Description of the task :: Type out the records that follow, exactly as given.

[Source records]
━━━━━━━━━━━━━━━━━━━━━━━━━━━━━━

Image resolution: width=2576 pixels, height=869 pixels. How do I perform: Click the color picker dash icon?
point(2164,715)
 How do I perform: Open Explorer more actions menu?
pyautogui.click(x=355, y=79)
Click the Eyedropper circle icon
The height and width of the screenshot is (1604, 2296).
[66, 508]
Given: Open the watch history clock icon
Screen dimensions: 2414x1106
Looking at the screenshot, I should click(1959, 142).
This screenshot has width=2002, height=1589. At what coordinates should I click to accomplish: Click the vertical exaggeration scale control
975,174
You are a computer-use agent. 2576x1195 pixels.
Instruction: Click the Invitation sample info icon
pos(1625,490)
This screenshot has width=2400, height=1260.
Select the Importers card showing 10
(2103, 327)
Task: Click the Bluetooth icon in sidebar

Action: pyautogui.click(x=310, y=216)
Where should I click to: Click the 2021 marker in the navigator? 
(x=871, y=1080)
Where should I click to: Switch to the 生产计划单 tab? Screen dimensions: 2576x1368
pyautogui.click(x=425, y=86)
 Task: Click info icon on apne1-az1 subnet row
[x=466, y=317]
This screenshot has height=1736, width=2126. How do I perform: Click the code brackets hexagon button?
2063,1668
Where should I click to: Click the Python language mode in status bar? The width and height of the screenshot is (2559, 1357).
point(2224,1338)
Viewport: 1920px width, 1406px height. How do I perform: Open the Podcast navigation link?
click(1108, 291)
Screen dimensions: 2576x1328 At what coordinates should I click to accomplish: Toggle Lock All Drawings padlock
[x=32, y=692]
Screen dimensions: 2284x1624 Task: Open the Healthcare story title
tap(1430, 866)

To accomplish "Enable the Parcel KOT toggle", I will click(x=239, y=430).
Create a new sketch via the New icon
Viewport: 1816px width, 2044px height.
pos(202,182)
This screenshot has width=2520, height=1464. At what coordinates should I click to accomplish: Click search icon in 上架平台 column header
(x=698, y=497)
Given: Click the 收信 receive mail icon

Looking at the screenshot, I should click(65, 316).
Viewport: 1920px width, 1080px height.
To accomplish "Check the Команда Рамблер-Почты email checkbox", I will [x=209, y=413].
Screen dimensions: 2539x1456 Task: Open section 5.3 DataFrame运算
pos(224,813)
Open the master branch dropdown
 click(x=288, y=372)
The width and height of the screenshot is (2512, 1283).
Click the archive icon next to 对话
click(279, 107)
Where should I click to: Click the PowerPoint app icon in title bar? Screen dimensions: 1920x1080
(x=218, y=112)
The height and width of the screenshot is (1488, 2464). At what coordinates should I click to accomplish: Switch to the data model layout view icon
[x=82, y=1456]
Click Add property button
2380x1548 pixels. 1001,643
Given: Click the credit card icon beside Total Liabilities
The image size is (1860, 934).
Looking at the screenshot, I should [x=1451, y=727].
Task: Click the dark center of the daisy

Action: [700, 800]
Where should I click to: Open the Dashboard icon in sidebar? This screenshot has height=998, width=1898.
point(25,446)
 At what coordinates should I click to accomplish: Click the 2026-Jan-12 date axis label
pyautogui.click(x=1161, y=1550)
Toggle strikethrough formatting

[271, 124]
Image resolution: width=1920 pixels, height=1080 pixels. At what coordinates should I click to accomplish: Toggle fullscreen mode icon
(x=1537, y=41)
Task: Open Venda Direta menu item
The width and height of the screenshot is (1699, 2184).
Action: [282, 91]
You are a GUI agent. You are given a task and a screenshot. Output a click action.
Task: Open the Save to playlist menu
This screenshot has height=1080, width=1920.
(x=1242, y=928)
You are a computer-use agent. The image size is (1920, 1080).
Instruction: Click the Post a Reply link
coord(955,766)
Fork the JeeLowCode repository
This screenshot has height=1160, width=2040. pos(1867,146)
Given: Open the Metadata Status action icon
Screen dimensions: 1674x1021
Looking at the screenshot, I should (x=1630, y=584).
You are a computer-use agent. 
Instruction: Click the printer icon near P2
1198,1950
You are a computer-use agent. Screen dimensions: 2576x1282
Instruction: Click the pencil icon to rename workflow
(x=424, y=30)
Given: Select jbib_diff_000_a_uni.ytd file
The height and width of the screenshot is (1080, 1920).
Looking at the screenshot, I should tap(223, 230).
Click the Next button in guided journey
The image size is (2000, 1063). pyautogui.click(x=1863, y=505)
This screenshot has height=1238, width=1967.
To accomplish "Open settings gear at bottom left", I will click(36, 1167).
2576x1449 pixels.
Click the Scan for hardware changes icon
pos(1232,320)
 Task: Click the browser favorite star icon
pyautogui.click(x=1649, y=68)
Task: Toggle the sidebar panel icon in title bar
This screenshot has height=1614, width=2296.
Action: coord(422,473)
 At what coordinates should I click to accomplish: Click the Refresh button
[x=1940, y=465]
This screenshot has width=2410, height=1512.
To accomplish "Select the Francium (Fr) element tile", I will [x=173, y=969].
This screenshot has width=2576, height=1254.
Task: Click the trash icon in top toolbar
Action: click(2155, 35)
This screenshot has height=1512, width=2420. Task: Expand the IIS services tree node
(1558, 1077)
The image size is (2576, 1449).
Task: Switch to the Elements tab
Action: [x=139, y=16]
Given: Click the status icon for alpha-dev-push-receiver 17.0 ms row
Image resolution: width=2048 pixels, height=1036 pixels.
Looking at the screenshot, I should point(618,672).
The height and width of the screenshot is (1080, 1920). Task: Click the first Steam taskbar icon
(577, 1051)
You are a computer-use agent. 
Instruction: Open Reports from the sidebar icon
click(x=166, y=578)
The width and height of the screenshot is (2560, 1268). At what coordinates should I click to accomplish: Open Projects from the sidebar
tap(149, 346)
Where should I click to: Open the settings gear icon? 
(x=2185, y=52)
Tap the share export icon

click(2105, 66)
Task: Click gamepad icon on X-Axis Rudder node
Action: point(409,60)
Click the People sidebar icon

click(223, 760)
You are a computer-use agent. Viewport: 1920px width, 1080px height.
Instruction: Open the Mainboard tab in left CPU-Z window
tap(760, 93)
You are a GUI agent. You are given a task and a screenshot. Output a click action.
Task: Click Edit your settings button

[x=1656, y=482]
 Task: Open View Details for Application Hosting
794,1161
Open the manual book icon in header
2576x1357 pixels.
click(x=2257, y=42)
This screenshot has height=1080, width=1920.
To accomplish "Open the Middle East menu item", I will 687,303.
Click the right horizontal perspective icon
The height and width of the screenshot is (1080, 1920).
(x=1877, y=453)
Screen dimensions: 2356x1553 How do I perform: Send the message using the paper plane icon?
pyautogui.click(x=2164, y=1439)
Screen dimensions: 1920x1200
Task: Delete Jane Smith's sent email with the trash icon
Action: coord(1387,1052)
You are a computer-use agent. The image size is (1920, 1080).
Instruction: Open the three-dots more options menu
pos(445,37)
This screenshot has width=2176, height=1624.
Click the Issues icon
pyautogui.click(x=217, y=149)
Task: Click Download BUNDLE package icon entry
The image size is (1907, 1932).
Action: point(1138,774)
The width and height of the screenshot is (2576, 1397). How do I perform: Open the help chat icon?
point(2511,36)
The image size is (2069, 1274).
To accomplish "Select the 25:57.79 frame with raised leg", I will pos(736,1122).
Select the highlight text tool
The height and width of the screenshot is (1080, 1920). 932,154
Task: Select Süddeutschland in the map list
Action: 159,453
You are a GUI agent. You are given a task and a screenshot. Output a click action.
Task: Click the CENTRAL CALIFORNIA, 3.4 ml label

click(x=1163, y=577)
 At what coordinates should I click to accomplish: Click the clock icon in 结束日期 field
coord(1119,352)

━━━━━━━━━━━━━━━━━━━━━━━━━━━━━━

Result ::
Image resolution: width=2576 pixels, height=869 pixels. How do I perform: Click the color picker dash icon?
point(2164,715)
 How do I perform: Open Explorer more actions menu?
pyautogui.click(x=355, y=79)
Click the Eyedropper circle icon
The height and width of the screenshot is (1604, 2296).
[66, 508]
Given: Open the watch history clock icon
Screen dimensions: 2414x1106
Looking at the screenshot, I should click(1959, 142).
This screenshot has width=2002, height=1589. At what coordinates should I click to accomplish: Click the vertical exaggeration scale control
975,174
You are a computer-use agent. 2576x1195 pixels.
Instruction: Click the Invitation sample info icon
pos(1625,490)
This screenshot has width=2400, height=1260.
Select the Importers card showing 10
(2103, 327)
Task: Click the Bluetooth icon in sidebar

Action: pyautogui.click(x=310, y=216)
Where should I click to: Click the 2021 marker in the navigator? 
(x=871, y=1080)
Where should I click to: Switch to the 生产计划单 tab? Screen dimensions: 2576x1368
pyautogui.click(x=425, y=86)
 Task: Click info icon on apne1-az1 subnet row
[x=466, y=317]
This screenshot has height=1736, width=2126. How do I perform: Click the code brackets hexagon button?
2063,1668
Where should I click to: Click the Python language mode in status bar? The width and height of the screenshot is (2559, 1357).
point(2224,1338)
Viewport: 1920px width, 1406px height. How do I perform: Open the Podcast navigation link?
click(1108, 291)
Screen dimensions: 2576x1328 At what coordinates should I click to accomplish: Toggle Lock All Drawings padlock
[x=32, y=692]
Screen dimensions: 2284x1624 Task: Open the Healthcare story title
tap(1430, 866)

To accomplish "Enable the Parcel KOT toggle", I will click(x=239, y=430).
Create a new sketch via the New icon
Viewport: 1816px width, 2044px height.
pos(202,182)
This screenshot has width=2520, height=1464. At what coordinates should I click to accomplish: Click search icon in 上架平台 column header
(x=698, y=497)
Given: Click the 收信 receive mail icon

Looking at the screenshot, I should click(65, 316).
Viewport: 1920px width, 1080px height.
To accomplish "Check the Команда Рамблер-Почты email checkbox", I will [x=209, y=413].
Screen dimensions: 2539x1456 Task: Open section 5.3 DataFrame运算
pos(224,813)
Open the master branch dropdown
 click(x=288, y=372)
The width and height of the screenshot is (2512, 1283).
Click the archive icon next to 对话
click(279, 107)
Where should I click to: Click the PowerPoint app icon in title bar? Screen dimensions: 1920x1080
(x=218, y=112)
The height and width of the screenshot is (1488, 2464). At what coordinates should I click to accomplish: Switch to the data model layout view icon
[x=82, y=1456]
Click Add property button
2380x1548 pixels. 1001,643
Given: Click the credit card icon beside Total Liabilities
The image size is (1860, 934).
Looking at the screenshot, I should [x=1451, y=727].
Task: Click the dark center of the daisy

Action: [700, 800]
Where should I click to: Open the Dashboard icon in sidebar? This screenshot has height=998, width=1898.
point(25,446)
 At what coordinates should I click to accomplish: Click the 2026-Jan-12 date axis label
pyautogui.click(x=1161, y=1550)
Toggle strikethrough formatting

[271, 124]
Image resolution: width=1920 pixels, height=1080 pixels. At what coordinates should I click to accomplish: Toggle fullscreen mode icon
(x=1537, y=41)
Task: Open Venda Direta menu item
The width and height of the screenshot is (1699, 2184).
Action: [282, 91]
You are a GUI agent. You are given a task and a screenshot. Output a click action.
Task: Open the Save to playlist menu
This screenshot has height=1080, width=1920.
(x=1242, y=928)
You are a computer-use agent. The image size is (1920, 1080).
Instruction: Click the Post a Reply link
coord(955,766)
Fork the JeeLowCode repository
This screenshot has height=1160, width=2040. pos(1867,146)
Given: Open the Metadata Status action icon
Screen dimensions: 1674x1021
Looking at the screenshot, I should (x=1630, y=584).
You are a computer-use agent. 
Instruction: Click the printer icon near P2
1198,1950
You are a computer-use agent. Screen dimensions: 2576x1282
Instruction: Click the pencil icon to rename workflow
(x=424, y=30)
Given: Select jbib_diff_000_a_uni.ytd file
The height and width of the screenshot is (1080, 1920).
Looking at the screenshot, I should tap(223, 230).
Click the Next button in guided journey
The image size is (2000, 1063). pyautogui.click(x=1863, y=505)
This screenshot has height=1238, width=1967.
To accomplish "Open settings gear at bottom left", I will click(36, 1167).
2576x1449 pixels.
Click the Scan for hardware changes icon
pos(1232,320)
 Task: Click the browser favorite star icon
pyautogui.click(x=1649, y=68)
Task: Toggle the sidebar panel icon in title bar
This screenshot has height=1614, width=2296.
Action: coord(422,473)
 At what coordinates should I click to accomplish: Click the Refresh button
[x=1940, y=465]
This screenshot has width=2410, height=1512.
To accomplish "Select the Francium (Fr) element tile", I will [x=173, y=969].
This screenshot has width=2576, height=1254.
Task: Click the trash icon in top toolbar
Action: click(2155, 35)
This screenshot has height=1512, width=2420. Task: Expand the IIS services tree node
(1558, 1077)
The image size is (2576, 1449).
Task: Switch to the Elements tab
Action: [x=139, y=16]
Given: Click the status icon for alpha-dev-push-receiver 17.0 ms row
Image resolution: width=2048 pixels, height=1036 pixels.
Looking at the screenshot, I should point(618,672).
The height and width of the screenshot is (1080, 1920). Task: Click the first Steam taskbar icon
(577, 1051)
You are a computer-use agent. 
Instruction: Open Reports from the sidebar icon
click(x=166, y=578)
The width and height of the screenshot is (2560, 1268). At what coordinates should I click to accomplish: Open Projects from the sidebar
tap(149, 346)
Where should I click to: Open the settings gear icon? 
(x=2185, y=52)
Tap the share export icon

click(2105, 66)
Task: Click gamepad icon on X-Axis Rudder node
Action: point(409,60)
Click the People sidebar icon

click(223, 760)
You are a computer-use agent. Viewport: 1920px width, 1080px height.
Instruction: Open the Mainboard tab in left CPU-Z window
tap(760, 93)
You are a GUI agent. You are given a task and a screenshot. Output a click action.
Task: Click Edit your settings button

[x=1656, y=482]
 Task: Open View Details for Application Hosting
794,1161
Open the manual book icon in header
2576x1357 pixels.
click(x=2257, y=42)
This screenshot has height=1080, width=1920.
To accomplish "Open the Middle East menu item", I will 687,303.
Click the right horizontal perspective icon
The height and width of the screenshot is (1080, 1920).
(x=1877, y=453)
Screen dimensions: 2356x1553 How do I perform: Send the message using the paper plane icon?
pyautogui.click(x=2164, y=1439)
Screen dimensions: 1920x1200
Task: Delete Jane Smith's sent email with the trash icon
Action: coord(1387,1052)
You are a computer-use agent. The image size is (1920, 1080).
Instruction: Open the three-dots more options menu
pos(445,37)
This screenshot has width=2176, height=1624.
Click the Issues icon
pyautogui.click(x=217, y=149)
Task: Click Download BUNDLE package icon entry
The image size is (1907, 1932).
Action: point(1138,774)
The width and height of the screenshot is (2576, 1397). How do I perform: Open the help chat icon?
point(2511,36)
The image size is (2069, 1274).
To accomplish "Select the 25:57.79 frame with raised leg", I will pos(736,1122).
Select the highlight text tool
The height and width of the screenshot is (1080, 1920). 932,154
Task: Select Süddeutschland in the map list
Action: 159,453
You are a GUI agent. You are given a task and a screenshot. Output a click action.
Task: Click the CENTRAL CALIFORNIA, 3.4 ml label

click(x=1163, y=577)
 At what coordinates should I click to accomplish: Click the clock icon in 结束日期 field
coord(1119,352)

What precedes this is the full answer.